Dataset excerpts
:::::

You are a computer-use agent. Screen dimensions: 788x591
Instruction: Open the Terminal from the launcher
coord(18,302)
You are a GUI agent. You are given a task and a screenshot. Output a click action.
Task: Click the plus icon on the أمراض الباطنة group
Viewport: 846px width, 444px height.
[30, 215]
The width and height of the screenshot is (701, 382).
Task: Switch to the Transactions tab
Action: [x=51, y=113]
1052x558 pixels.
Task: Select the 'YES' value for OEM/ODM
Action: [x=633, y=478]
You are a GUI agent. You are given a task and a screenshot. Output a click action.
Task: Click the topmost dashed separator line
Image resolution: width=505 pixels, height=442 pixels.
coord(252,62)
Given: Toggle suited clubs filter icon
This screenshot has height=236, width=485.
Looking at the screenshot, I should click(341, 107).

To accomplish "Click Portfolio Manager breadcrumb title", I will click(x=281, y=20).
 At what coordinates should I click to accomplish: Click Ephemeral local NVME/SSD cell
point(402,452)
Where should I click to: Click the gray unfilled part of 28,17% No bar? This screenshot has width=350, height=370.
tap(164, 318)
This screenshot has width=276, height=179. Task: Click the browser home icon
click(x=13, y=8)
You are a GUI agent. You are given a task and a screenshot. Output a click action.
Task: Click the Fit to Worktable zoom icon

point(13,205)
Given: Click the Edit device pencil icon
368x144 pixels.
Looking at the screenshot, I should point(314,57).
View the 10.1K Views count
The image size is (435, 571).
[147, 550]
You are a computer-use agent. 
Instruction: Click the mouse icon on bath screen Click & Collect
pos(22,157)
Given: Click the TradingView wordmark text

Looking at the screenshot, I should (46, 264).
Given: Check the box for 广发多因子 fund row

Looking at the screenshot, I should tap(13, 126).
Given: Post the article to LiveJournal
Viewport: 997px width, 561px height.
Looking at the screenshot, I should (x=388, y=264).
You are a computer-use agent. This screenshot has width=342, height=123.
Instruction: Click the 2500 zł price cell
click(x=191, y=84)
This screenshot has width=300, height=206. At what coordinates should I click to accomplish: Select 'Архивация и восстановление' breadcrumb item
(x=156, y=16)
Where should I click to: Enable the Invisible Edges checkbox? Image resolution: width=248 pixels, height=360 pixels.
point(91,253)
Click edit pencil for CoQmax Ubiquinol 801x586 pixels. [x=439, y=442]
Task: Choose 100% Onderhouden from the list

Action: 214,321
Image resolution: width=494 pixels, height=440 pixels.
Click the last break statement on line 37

:::::

* Goal of the exercise
Write out again exactly the lines that run from the one holding "At what coordinates should I click to accomplish: Click" through the last line of the data; omit all other lines.

* Worked solution
 At what coordinates should I click to accomplish: Click Ephemeral local NVME/SSD cell
point(402,452)
Where should I click to: Click the gray unfilled part of 28,17% No bar? This screenshot has width=350, height=370.
tap(164, 318)
This screenshot has width=276, height=179. Task: Click the browser home icon
click(x=13, y=8)
You are a GUI agent. You are given a task and a screenshot. Output a click action.
Task: Click the Fit to Worktable zoom icon

point(13,205)
Given: Click the Edit device pencil icon
368x144 pixels.
Looking at the screenshot, I should point(314,57).
View the 10.1K Views count
The image size is (435, 571).
[147, 550]
You are a computer-use agent. 
Instruction: Click the mouse icon on bath screen Click & Collect
pos(22,157)
Given: Click the TradingView wordmark text

Looking at the screenshot, I should (46, 264).
Given: Check the box for 广发多因子 fund row

Looking at the screenshot, I should tap(13, 126).
Given: Post the article to LiveJournal
Viewport: 997px width, 561px height.
Looking at the screenshot, I should (x=388, y=264).
You are a computer-use agent. This screenshot has width=342, height=123.
Instruction: Click the 2500 zł price cell
click(x=191, y=84)
This screenshot has width=300, height=206. At what coordinates should I click to accomplish: Select 'Архивация и восстановление' breadcrumb item
(x=156, y=16)
Where should I click to: Enable the Invisible Edges checkbox? Image resolution: width=248 pixels, height=360 pixels.
point(91,253)
Click edit pencil for CoQmax Ubiquinol 801x586 pixels. [x=439, y=442]
Task: Choose 100% Onderhouden from the list

Action: 214,321
Image resolution: width=494 pixels, height=440 pixels.
Click the last break statement on line 37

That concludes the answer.